Io invece vorrei prenderla più “alla leggera” – consapevole che all’argomento si potrebbero dedicare intere tesi di laurea – citandovi 4 campagne politiche (quelle dedicate alle lotte sociali, meritano un capitolo a parte) che hanno segnato la mia vita e gli ultimi 30 anni circa della nostra Repubblica.

Anni 80: “la DC docet”

In principio fu la DC. Regina della politica italiana fino al termine della prima Repubblica. Allora ero bambina e la politica non era tra i miei interessi (mi divertivano però le caricature dei politici nei carri di Carnevale).

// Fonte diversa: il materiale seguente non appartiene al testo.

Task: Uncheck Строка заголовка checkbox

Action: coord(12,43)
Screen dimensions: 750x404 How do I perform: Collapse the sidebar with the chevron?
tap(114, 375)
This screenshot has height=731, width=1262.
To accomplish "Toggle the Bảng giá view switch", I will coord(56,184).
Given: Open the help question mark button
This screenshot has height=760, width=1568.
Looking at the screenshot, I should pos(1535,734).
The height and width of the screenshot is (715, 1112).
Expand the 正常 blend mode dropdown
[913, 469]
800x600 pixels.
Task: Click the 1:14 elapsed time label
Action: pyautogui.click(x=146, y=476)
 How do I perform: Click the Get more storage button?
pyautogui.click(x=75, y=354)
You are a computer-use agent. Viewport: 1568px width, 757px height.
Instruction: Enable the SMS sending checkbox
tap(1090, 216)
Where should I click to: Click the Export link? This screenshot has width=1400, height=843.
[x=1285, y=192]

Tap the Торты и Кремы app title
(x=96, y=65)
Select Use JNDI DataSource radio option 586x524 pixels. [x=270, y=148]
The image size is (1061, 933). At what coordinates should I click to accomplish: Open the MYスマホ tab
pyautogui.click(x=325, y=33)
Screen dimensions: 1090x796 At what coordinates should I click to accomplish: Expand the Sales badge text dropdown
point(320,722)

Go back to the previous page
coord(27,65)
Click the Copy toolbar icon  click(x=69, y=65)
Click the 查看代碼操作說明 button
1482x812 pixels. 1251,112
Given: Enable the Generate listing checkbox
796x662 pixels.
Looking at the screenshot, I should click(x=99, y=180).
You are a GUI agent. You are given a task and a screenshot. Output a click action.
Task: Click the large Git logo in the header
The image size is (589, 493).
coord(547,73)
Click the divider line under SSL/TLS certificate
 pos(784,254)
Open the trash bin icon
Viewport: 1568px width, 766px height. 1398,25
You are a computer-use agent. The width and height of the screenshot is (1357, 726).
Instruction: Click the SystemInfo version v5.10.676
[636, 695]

Tuttavia mi piace associare a quel periodo questa campagna del 1987 intitolata “Forza Italia” non solo perché richiama il nome del partito che ne raccoglierà l’eredità dal punto di vista della leadership nella seconda Repubblica ma perché riassume i valori che la DC dichiarava di avere a cuore: la famiglia prima di tutto, tradizionale, sancita dal matrimonio in Chiesa (sembra quasi uno spot del Mulino Bianco) e il lavoro (non operaio). Qui non compaiono leader, a coinvolgerci sono le immagini rassicuranti del quotidiano, la musica (di Ennio Morricone) in stile coro della chiesa la Domenica e lo slogan “Forza Italia” : fai vincere le cose che contano. Per me questo spot è insieme il manifesto e il testamento della “Balena Bianca” a pochi anni dal suo collasso.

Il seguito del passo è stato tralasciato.